I'm trying to run calculations using multiple cores in Python on multiple platforms (Linux, macOS, Windows). I need to pass a large CustomClass Object and a dict (both readonly) to all workers. So far I tried to use multiprocessing with Pool. On platforms using fork (Linux, macOS) this results in faster computation. On Windows (spawn) multiprocessing is much slower and memory inefficient. On Windows processes will be spawned sequentially, taking much longer than the actual computation.

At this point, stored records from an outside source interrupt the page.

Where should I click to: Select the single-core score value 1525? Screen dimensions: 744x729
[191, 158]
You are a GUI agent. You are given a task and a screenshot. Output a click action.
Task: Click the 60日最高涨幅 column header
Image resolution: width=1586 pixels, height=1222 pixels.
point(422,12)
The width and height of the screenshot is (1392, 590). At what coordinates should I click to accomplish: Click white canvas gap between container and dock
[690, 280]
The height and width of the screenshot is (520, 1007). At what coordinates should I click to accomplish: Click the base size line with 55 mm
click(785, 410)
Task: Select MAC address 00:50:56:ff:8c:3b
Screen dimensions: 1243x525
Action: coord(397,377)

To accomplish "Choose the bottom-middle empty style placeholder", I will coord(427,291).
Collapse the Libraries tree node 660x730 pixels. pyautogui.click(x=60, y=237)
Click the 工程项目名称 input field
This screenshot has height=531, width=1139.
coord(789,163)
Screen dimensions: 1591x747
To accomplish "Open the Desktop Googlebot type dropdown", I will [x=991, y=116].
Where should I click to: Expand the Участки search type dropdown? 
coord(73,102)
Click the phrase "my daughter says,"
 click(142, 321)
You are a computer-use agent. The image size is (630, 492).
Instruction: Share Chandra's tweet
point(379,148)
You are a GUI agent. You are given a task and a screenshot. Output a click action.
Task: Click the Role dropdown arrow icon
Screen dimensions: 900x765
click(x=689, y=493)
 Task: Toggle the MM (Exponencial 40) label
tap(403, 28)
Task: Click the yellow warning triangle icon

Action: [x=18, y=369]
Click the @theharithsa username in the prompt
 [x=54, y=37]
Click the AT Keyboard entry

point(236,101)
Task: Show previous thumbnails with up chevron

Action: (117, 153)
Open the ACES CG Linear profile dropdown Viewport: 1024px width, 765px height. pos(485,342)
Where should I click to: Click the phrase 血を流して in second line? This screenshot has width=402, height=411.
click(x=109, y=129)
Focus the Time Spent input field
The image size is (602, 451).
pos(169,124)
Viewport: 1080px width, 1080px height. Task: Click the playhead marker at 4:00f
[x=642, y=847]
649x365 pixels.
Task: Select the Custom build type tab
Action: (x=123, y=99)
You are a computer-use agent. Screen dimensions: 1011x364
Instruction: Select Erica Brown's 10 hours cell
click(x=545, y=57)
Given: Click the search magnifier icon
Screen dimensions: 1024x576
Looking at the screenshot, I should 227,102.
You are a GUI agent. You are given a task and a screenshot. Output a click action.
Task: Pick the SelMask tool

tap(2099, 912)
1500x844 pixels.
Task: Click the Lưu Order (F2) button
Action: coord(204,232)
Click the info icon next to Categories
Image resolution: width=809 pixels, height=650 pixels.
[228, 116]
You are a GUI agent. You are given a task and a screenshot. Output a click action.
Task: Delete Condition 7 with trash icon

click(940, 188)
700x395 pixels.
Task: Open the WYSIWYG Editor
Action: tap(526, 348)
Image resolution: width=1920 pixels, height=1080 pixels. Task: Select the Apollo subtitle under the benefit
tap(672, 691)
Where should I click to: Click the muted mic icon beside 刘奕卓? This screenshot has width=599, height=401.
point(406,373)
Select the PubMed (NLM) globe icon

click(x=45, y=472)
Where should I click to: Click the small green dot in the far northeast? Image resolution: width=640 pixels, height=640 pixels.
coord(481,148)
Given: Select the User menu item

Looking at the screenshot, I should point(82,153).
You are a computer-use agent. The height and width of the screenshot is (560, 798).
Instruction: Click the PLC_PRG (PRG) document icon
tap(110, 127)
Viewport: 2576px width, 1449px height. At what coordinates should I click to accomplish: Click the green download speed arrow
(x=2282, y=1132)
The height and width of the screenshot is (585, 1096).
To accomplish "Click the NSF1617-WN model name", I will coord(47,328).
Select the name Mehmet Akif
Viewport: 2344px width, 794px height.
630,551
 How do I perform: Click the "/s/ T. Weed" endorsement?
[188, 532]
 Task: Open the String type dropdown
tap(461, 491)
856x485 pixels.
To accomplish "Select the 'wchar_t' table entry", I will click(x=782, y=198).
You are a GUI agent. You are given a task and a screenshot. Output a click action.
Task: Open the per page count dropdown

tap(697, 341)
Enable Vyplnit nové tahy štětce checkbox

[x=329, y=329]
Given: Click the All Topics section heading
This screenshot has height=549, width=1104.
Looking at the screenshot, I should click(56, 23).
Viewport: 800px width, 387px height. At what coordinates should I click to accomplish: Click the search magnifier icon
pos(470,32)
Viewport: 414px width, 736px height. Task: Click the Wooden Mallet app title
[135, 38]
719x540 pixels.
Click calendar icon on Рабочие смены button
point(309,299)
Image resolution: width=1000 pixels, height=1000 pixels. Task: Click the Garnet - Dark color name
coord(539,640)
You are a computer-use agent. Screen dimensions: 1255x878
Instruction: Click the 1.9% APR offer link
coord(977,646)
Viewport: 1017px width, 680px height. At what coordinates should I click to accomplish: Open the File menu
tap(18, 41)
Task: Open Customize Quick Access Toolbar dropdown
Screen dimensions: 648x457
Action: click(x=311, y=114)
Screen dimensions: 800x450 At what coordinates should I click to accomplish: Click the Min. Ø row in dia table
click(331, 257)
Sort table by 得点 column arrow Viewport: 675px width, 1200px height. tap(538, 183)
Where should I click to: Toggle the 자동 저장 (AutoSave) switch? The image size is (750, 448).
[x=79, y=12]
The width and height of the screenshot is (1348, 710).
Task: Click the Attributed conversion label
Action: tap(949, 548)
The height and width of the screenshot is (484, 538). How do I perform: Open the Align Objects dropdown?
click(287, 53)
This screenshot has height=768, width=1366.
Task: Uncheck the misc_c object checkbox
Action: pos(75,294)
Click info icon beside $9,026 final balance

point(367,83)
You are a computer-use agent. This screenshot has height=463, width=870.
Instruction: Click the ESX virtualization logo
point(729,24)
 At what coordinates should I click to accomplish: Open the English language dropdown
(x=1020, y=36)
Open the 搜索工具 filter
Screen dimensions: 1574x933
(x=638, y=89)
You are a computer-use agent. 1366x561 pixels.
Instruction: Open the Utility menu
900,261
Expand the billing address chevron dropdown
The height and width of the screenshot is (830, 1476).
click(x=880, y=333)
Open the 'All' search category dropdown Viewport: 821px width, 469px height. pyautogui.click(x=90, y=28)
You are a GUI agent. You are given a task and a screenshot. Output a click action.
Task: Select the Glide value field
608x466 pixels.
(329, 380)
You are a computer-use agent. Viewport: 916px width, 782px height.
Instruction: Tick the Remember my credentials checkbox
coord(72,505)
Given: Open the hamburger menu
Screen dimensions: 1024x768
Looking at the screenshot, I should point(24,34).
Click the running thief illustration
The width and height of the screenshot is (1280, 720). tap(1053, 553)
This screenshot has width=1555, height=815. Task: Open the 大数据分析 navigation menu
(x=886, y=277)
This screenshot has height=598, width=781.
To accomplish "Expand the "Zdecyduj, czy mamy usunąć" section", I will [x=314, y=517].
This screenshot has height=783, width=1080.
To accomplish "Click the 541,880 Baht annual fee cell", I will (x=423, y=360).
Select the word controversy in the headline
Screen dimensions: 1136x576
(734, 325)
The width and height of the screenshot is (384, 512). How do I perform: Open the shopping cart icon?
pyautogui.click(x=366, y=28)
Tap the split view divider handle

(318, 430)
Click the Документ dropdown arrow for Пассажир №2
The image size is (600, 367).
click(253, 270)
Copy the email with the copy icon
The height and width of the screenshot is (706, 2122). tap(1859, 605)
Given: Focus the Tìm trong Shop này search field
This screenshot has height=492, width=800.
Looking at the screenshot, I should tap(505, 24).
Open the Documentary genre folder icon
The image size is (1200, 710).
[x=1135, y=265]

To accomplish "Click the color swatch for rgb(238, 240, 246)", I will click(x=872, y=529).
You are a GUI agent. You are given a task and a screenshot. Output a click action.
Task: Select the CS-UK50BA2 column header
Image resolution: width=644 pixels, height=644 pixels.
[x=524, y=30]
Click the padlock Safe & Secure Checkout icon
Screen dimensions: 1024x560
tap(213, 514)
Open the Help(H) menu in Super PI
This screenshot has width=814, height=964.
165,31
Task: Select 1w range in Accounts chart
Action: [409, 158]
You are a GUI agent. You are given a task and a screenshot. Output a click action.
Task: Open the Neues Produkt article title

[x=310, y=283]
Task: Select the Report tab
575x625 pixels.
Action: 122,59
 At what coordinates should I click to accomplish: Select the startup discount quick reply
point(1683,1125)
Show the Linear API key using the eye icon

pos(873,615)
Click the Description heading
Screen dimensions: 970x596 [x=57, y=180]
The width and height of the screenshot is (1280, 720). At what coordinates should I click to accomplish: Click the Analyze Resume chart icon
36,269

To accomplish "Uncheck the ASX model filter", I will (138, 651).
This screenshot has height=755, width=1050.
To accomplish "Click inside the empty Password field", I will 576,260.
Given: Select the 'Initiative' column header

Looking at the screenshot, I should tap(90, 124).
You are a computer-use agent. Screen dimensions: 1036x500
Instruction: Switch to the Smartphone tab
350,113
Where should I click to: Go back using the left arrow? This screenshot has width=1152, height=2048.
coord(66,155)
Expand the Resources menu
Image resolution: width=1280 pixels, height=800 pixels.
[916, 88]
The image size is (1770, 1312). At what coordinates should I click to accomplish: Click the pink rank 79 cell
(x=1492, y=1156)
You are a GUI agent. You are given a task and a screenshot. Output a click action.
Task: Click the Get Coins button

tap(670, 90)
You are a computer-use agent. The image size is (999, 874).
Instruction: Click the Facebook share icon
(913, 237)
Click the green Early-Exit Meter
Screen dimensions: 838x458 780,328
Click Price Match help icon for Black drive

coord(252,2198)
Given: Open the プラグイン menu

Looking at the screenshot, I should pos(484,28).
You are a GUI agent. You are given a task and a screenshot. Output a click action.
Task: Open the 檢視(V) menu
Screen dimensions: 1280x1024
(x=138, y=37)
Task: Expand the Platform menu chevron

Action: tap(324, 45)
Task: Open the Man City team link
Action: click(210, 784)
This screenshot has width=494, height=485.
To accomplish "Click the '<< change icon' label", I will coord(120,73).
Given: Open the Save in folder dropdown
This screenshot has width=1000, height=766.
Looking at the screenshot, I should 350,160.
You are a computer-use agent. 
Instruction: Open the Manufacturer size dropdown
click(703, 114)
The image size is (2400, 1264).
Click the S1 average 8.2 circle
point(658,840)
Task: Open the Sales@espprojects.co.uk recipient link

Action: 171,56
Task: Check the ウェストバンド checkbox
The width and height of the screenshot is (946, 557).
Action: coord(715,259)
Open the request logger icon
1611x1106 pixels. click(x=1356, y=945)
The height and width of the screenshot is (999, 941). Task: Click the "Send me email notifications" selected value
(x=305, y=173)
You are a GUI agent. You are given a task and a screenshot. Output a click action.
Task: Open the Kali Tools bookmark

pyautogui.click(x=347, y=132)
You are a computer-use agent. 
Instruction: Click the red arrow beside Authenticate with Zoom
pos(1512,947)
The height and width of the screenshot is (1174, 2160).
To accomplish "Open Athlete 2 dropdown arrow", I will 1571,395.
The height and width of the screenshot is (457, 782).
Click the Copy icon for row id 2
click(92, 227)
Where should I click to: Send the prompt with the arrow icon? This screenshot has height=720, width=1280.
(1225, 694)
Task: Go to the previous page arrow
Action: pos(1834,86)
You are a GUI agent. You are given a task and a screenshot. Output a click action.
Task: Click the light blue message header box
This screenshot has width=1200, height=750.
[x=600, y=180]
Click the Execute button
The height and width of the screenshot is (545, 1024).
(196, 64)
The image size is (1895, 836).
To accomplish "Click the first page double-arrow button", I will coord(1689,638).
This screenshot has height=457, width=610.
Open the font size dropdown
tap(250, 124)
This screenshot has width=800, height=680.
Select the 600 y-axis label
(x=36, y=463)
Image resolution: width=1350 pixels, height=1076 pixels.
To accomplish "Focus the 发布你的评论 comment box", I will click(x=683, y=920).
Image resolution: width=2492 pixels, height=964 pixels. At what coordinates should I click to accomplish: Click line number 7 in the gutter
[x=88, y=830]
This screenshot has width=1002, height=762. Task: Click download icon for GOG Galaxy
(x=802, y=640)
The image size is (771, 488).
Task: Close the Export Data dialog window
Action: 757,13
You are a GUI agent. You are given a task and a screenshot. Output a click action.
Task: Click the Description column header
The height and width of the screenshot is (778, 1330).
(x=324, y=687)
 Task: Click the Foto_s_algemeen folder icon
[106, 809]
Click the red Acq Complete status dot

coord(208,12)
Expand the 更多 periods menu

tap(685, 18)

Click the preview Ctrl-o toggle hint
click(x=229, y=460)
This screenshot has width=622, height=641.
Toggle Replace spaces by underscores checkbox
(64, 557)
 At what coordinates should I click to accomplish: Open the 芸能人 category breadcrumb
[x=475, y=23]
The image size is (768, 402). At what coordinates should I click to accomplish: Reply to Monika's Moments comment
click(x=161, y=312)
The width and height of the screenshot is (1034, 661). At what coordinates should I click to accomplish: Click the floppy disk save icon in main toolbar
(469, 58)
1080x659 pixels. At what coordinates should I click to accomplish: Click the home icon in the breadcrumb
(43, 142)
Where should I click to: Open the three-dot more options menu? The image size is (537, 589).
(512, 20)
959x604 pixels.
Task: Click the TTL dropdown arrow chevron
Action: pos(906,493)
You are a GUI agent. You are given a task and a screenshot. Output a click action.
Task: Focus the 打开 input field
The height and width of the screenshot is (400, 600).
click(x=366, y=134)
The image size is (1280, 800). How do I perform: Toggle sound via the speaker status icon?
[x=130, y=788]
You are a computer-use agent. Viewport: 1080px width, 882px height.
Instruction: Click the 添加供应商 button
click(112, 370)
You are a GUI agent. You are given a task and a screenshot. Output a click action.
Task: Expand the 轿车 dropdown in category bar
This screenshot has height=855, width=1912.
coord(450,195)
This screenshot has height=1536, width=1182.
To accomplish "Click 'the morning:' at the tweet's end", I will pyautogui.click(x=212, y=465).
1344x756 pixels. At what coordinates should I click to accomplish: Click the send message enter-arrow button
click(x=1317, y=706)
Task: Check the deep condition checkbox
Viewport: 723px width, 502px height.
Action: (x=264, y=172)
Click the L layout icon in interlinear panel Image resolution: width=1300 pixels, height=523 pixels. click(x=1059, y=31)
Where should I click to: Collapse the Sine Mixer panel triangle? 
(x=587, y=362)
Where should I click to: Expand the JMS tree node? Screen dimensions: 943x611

import multiprocessing as mp
import numpy as np
import tqdm
class CustomClass:
def __init(self, data):
## assigns multiple huge vectors and objects
class ParallelComputation:
...
def compute(n_jobs=-1):
custom_obj = CustomCLass(data) # ~1GB of memory
cfg = dict(some_config=True)
inputs = [(1, np.random.rand(1, 300)), (1, np.random.rand(1, 300)), ...] # array of tuples
worker = worker_task
with mp.Pool(processes=n_jobs, initializer=_set_globals, initargs=(custom_obj, cfg)) as pool:
for result in tqdm(pool.imap(worker, inputs, chunksize=8), total=n_rows):
i, row = result
out[i, :] = row
...
def worker_task(args):
lib = _G_LIB
cfg = _G_CFG
# some computation
def _set_globals(custom_obj, cfg):
global _G_LIB, _G_CFG
_G_LIB = custom_obj
_G_CFG = cfg
When running my computation I also have to guard it on Windows:
if __name__ == "__main__":
parallel = ParallelComputation(...)
parallel.compute()
I also tried joblib, which spawns worker processes in parallel, but will also consume a lot of memory. I do not change the custom_obj or cfg, so SharedMemory or a ProcessManager seem not suitable. How can I use multiprocessing with a large CustomClass Object efficiently on Windows?